Hal yang sama juga dilakukan GAPPRI kala melayangkan surat kepada Kemenkeu dengan permintaan PPN rokok tetap 9,9% dikabulkan. Henry menyebut, besaran PPN ini perlu agar IHT bisa bertahan.
“Agar pengaturan pada PMK No 63 tahun 2022 tentang Pajak Pertambahan Nilai Atas Penyerahan Hasil Tembakau dapat segera diharmoniskan dengan arah kebijakan pemerintah yang disampaikan oleh Ibu Menteri Keuangan pada tanggal 31 Desember 2024, mengingat IHT tidak masuk kriteria Barang Mewah,” jelasnya.
GAPPRI menjelaskan, PPN tidak naik agar tidak ada efisiensi terhadap tenaga kerja sehingga kelangsungan tenaga kerja tetap terjaga. GAPPRI juga mencatat, Presiden Prabowo Subianto telah memutuskan tarif dasar PPN tidak naik atau tetap 11%.
“Kalau PPN rokok menjadi 10,7%, berarti tarif dasar PPN rokok dinaikkan menjadi 12% berarti hal ini bertentangan dengan kebijakan Presiden Prabowo,” ujarnya.
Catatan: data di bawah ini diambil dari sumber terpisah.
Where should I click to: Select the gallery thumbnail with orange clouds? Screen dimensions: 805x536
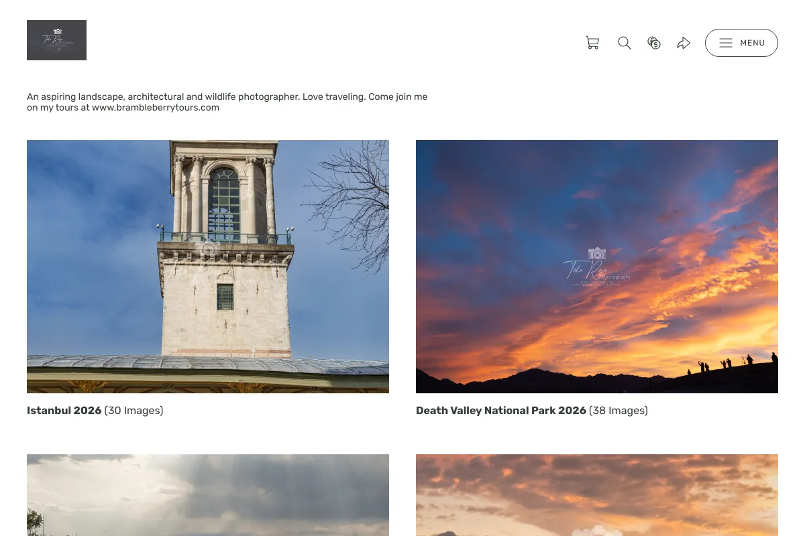[x=597, y=495]
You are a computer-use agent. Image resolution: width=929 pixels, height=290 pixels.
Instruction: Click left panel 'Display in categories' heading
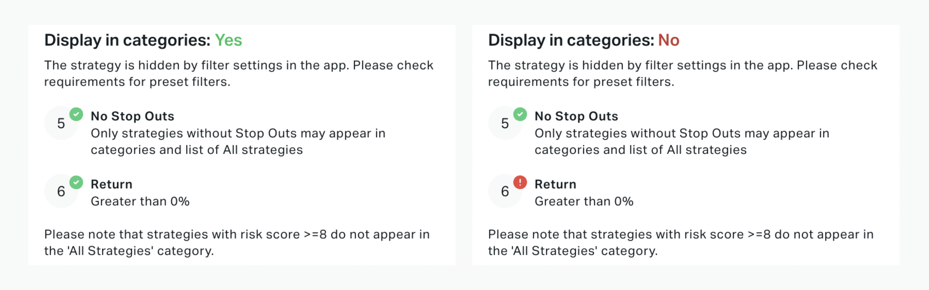click(143, 40)
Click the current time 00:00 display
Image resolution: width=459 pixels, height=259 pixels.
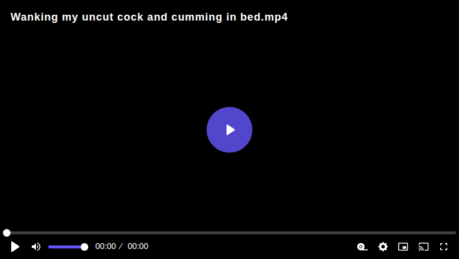click(x=106, y=247)
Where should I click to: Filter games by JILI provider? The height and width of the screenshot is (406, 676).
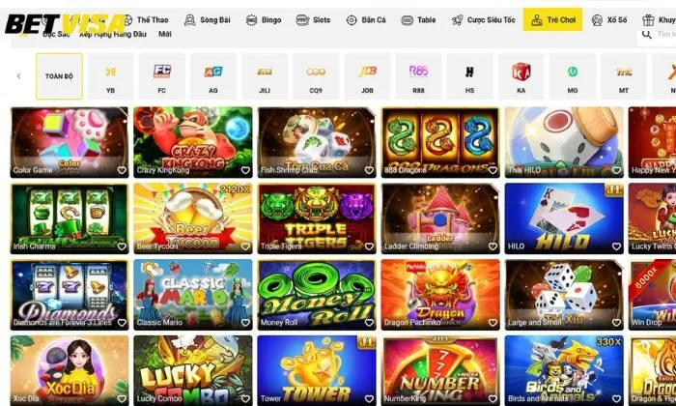tap(265, 76)
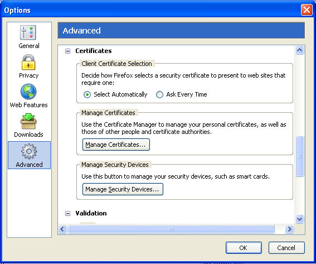Select the Web Features globe icon
Viewport: 316px width, 264px height.
click(x=28, y=92)
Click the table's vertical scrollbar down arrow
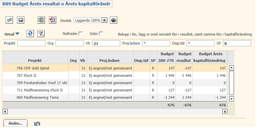 [231, 99]
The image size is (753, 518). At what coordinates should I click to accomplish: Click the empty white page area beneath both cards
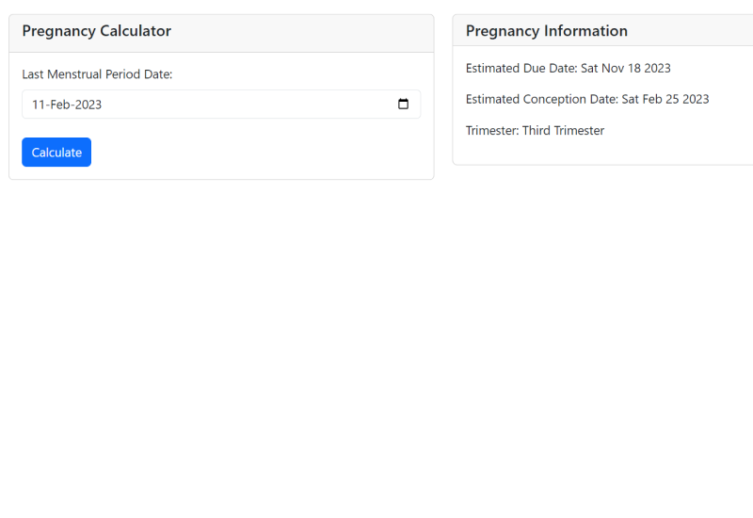377,330
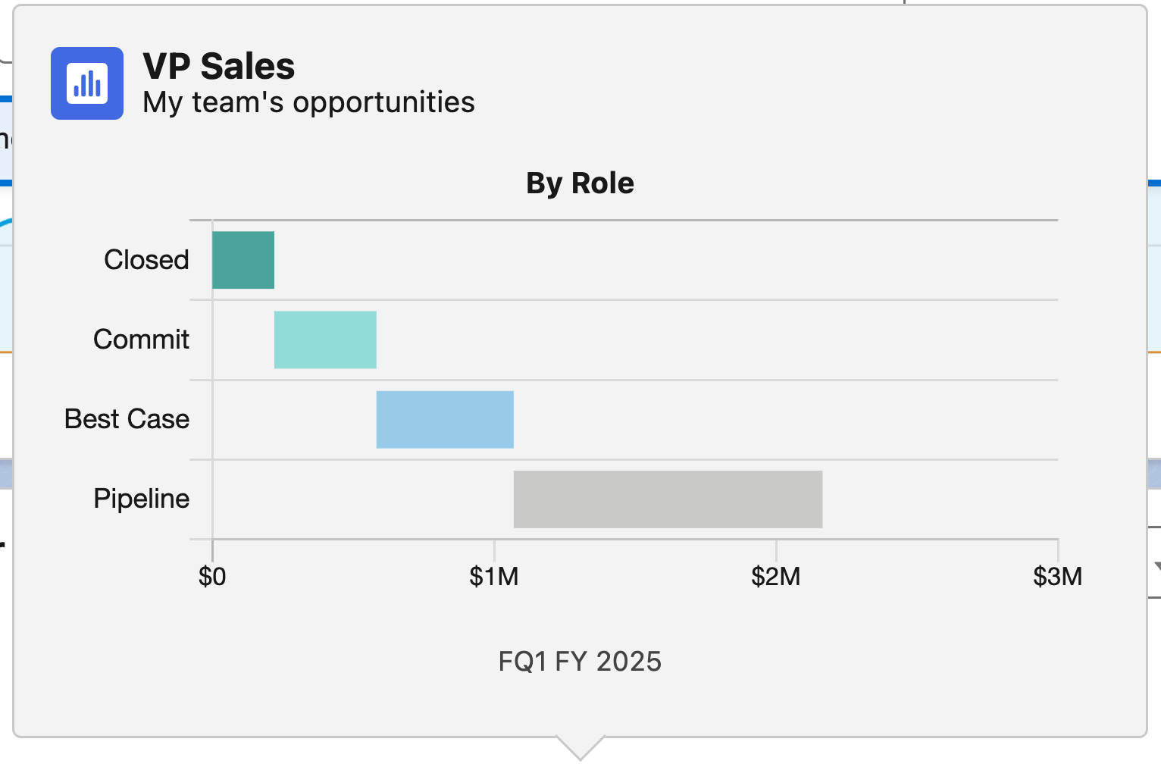Click the gray Pipeline bar
Viewport: 1161px width, 767px height.
click(x=668, y=499)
Henry menambahkan, IHT saat ini tertekan baik secara fiskal maupun non fiskal lantaran ada lebih dari 480 aturan di berbagai tingkatan yang mayoritas berisi pembatasan. Karena itu, kenaikan tarif HJE dan PPN tidak hanya membebani pengusaha melainkan juga membuka ruang peredaran rokok ilegal.
“Semakin mahalnya harga rokok legal, akan membuat orang berpindah mencari rokok murah atau rokok ilegal. Apalagi dalam situasi seperti saat ini yang daya beli masih lemah. Potensi berpindah ke rokok ilegal bisa semakin marak,” tutupnya.